▶ _ABOUT THIS TASK_
Once the line with "Viewport: 592px width, 454px" is found in the entries below, print it and each following line exactly, stopping after the line with "The width and"; print nothing else.

Dataset items:

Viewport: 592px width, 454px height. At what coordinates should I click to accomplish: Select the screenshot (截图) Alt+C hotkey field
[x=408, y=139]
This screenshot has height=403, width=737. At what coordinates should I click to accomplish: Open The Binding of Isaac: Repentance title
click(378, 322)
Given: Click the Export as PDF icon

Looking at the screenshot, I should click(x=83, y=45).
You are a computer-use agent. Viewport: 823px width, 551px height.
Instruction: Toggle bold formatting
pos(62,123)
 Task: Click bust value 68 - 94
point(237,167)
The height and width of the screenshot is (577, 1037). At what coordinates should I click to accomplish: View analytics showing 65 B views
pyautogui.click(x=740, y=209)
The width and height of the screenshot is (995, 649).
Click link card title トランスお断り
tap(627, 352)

* * *

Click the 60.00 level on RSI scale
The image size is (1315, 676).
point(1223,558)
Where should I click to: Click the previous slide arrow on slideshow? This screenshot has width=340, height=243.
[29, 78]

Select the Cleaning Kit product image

▶ _EXERCISE SOLUTION_
Viewport: 592px width, 454px height. At what coordinates should I click to accomplish: Select the screenshot (截图) Alt+C hotkey field
[x=408, y=139]
This screenshot has height=403, width=737. At what coordinates should I click to accomplish: Open The Binding of Isaac: Repentance title
click(378, 322)
Given: Click the Export as PDF icon

Looking at the screenshot, I should click(x=83, y=45).
You are a computer-use agent. Viewport: 823px width, 551px height.
Instruction: Toggle bold formatting
pos(62,123)
 Task: Click bust value 68 - 94
point(237,167)
The height and width of the screenshot is (577, 1037). At what coordinates should I click to accomplish: View analytics showing 65 B views
pyautogui.click(x=740, y=209)
The width and height of the screenshot is (995, 649).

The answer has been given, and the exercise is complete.